TASK
According to the passage on nuclear testing in the Marshall Islands, in what year was the last nuclear bomb tested there detonated?

EXERCISE PASSAGE
*** Block opens ***

During the Cold War, the United States dropped nearly 70 nuclear bombs on a chain of atolls in the middle of the Pacific Ocean, known as the Marshall Islands. According to researchers at Columbia University who visited some of the islands hit by the bombs, the radiation levels are far higher than in areas affected by the Chernobyl and Fukushima nuclear disasters.
The study even suggests that the concentration of nuclear isotopes is even well above the legal exposure limit established between the U.S. and the Republic of the Marshall Islands. But perhaps that shouldn’t sound too surprising seeing how the bombs tested by the U.S. all produced high-yield thermonuclear explosions. For instance, the 1954 “Castle Bravo” bomb which leveled Bikini Atoll was 1,000 times more powerful than the bombs dropped on Hiroshima and Nagasaki during WWII.
University of Columbia researchers analyzed radioactive deposits in the ocean sediment collected from the “Bravo” crater. They extracted 130 cores from the top 24 cm of surface sediment at ocean depths approaching 60 meters over a 2 square kilometer area, in order to build a radiation map of the crater site. The researchers performed radiochemical analyses on the following radionuclides: plutonium-(239,240), plutonium-238, americium-241, bismuth-207, and cesium-137, finding large levels for plutonium-(239,240), americium-241, and bismuth-207.
The last nuclear bomb tested in the Marshall Islands was detonated in 1958. Not too long afterwards, the tiny atolls experienced rapid growth in population, although there was still a lot of nuclear fallout from the tests, most of which is concentrated on the Bikini, Enewetak, Rongelap, and Utirik atolls.
According to official reports, the bombs vaporized the land and produced radionuclides that settled in the ocean sediment and blanketed surrounding islands in radioactive ash — a fine, white, powder-like substance, which some children shockingly mistook for snow and played with.

*** Block closes ***

DATASET EXTRACT
*** Block opens ***

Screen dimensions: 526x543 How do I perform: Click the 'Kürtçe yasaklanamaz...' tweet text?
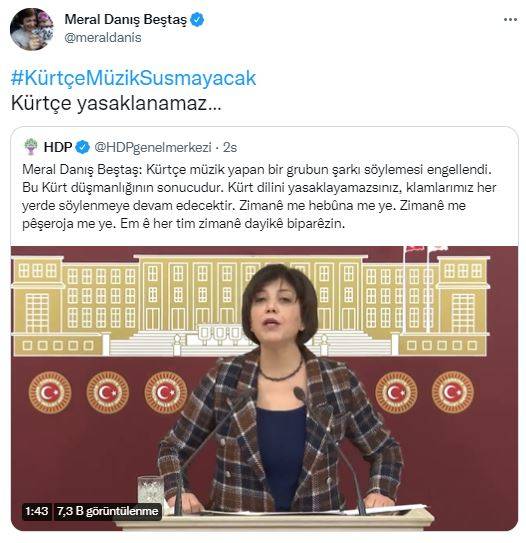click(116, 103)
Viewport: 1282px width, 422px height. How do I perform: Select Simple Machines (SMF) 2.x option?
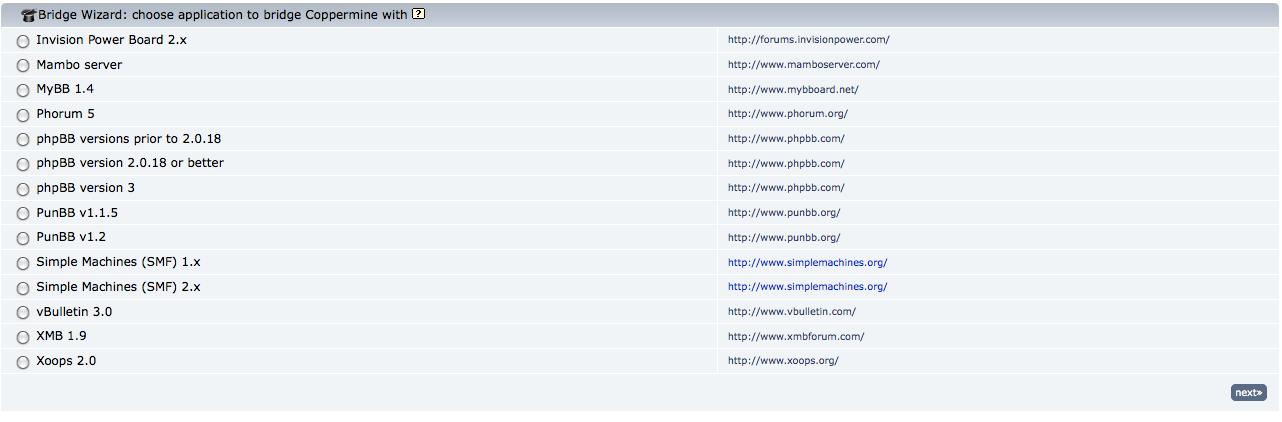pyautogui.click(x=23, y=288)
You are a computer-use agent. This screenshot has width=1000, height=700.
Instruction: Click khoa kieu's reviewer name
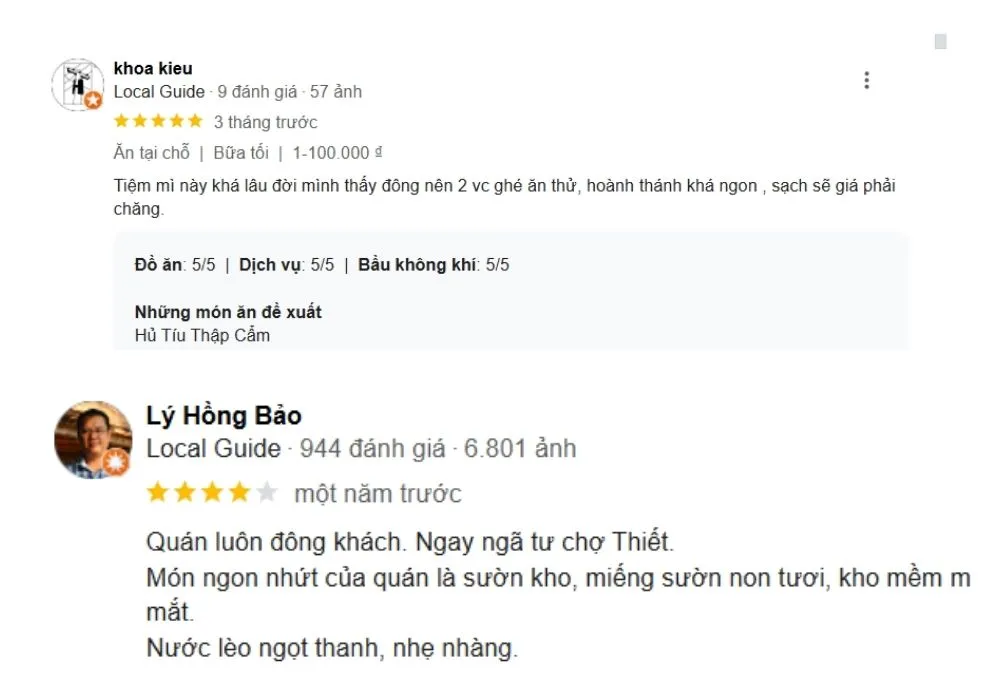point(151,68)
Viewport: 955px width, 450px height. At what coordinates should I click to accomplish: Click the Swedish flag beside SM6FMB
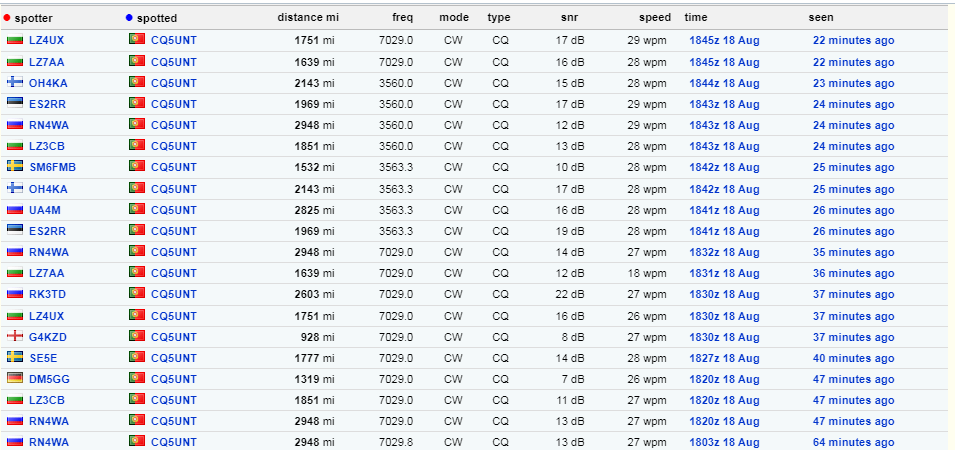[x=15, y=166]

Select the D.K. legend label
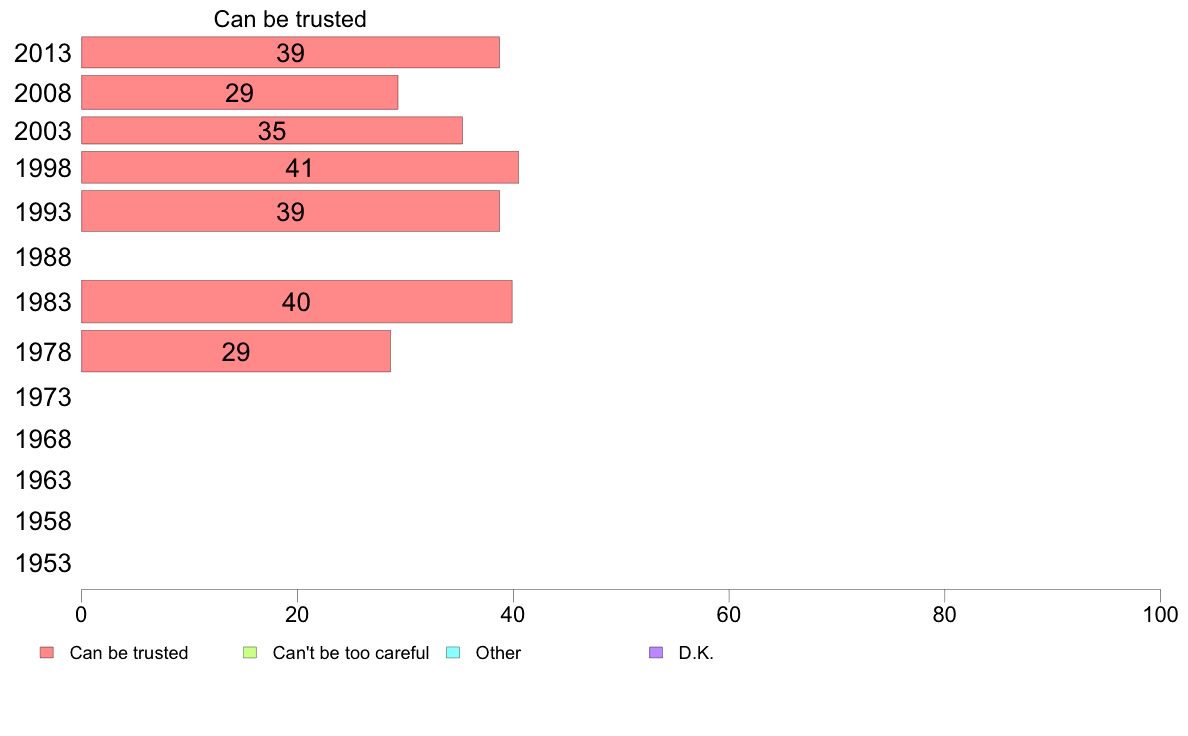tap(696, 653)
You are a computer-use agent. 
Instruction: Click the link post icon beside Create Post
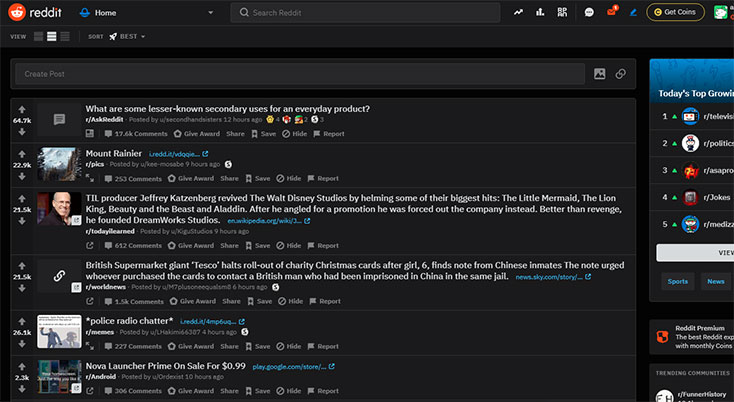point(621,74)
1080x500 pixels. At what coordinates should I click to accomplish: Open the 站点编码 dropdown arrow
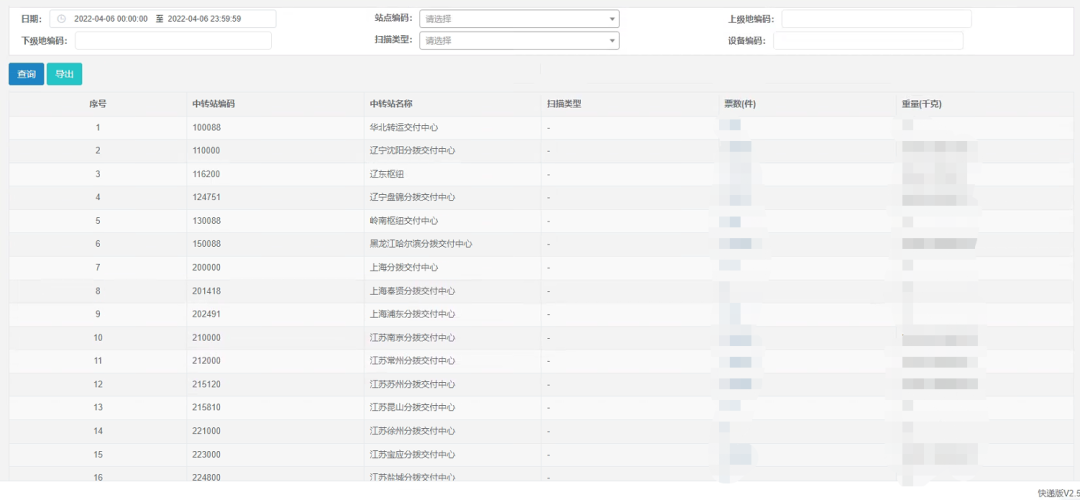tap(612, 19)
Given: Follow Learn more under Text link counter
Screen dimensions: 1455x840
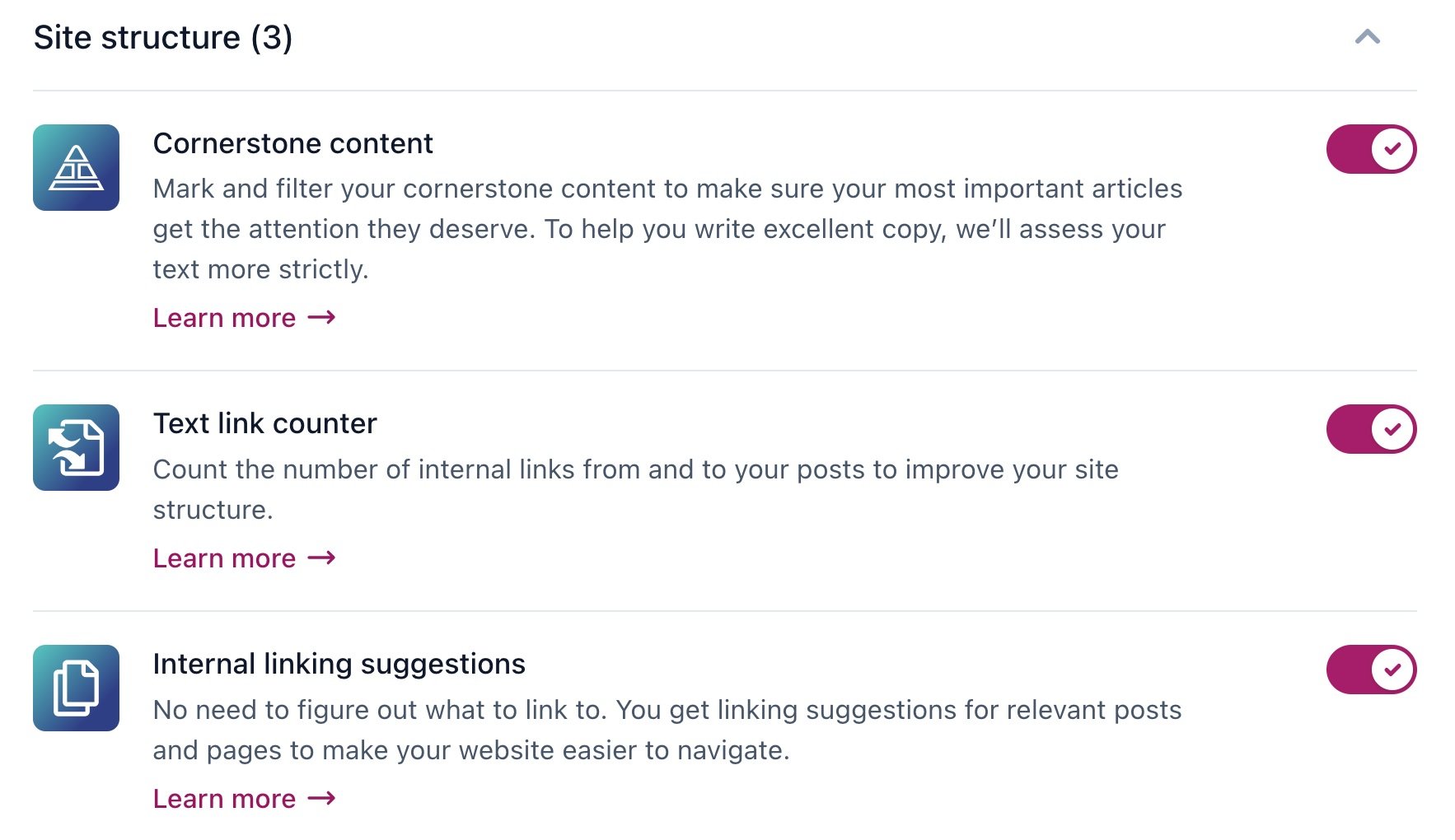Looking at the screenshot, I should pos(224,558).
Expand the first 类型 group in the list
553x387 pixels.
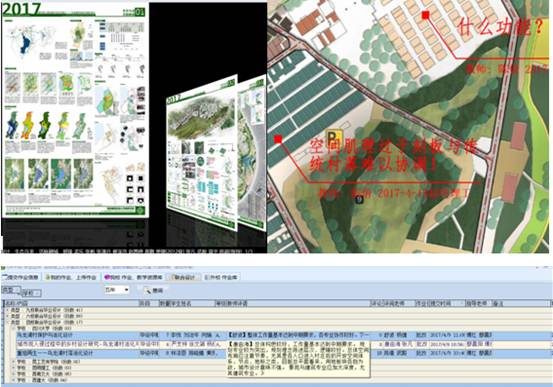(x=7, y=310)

*** Block closes ***

REPLY TO THE TASK
1958